Dr. Steven Salaita has just published his account of why his appointment to a tenured professorship in the American Indian Studies Program at the University of Illinois at Urbana-Champaign was reversed: Uncivil Rites: Palestine and the Limits of Academic Freedom (Haymarket Books). According to his book’s publicity, “His case raises important questions about academic freedom, free speech on campus, and the movement for justice in Palestine.”
Despite advocating academic freedom, Dr. Salaita is a member of the Organizing Committee of the US Campaign for the Academic and Cultural Boycott of Israel. His career has suffered but not been destroyed as he had feared; he has landed a one-year appointment as the Edward W. Said Chair of American Studies at the American University of Beirut.

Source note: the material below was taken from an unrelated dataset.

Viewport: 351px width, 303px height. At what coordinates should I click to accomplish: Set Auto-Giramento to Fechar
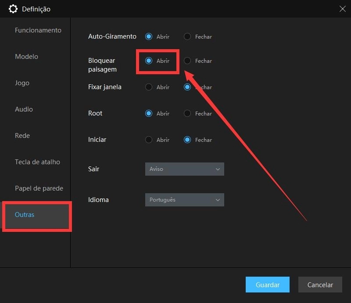pos(187,37)
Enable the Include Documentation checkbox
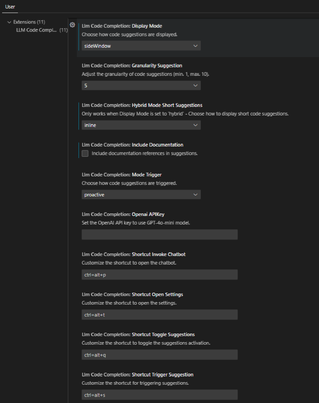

Cary R. Nelson is an emeritus professor of English at the University of Illinois at Urbana-Champaign. The current issue of the Journal of Academic Freedom includes Prof. Nelson’s extensive scholarly critique of the decision to hire Prof. Salaita — whose body of work engages polemically with the Israeli-Palestinian conflict — in the American Indian Studies Program at his institution. (Both Prof. Nelson’s article and a lengthy response by Prof. Robert Warrior, an administrative principal of that program, can be accessed online via this issue’s table of contents.)
The other day, Dr. Salaita, now on his book tour, spoke to an overflow crowd at a small bookstore near Columbia University. When told that Prof. Nelson, albeit a critic of his scholarship, actually supports his claims on process grounds, Salaita scoffed, denouncing him as having no specialized standing to evaluate his scholarship, and as part of “that liberal Zionist class.”
An engaging speaker, he later confided, to the amusement of his sympathetic audience: “It feels remarkably liberating to be in a place [the American University of Beirut] with no Zionists … to be in a place where you don’t have to self-censor.”
It is exceedingly rare that a conditional job offer, as provided to Dr. Salaita, is withdrawn. The irony is that pro-Israel pressures may have given rise to an anti-Israel rock star.
Still, it’s worth noting the controversial nature of this appointment, as related over a year ago by Prof. Nelson at the Inside Higher Ed website. Prof. Nelson’s current thinking is included in a post at The Third Narrative website.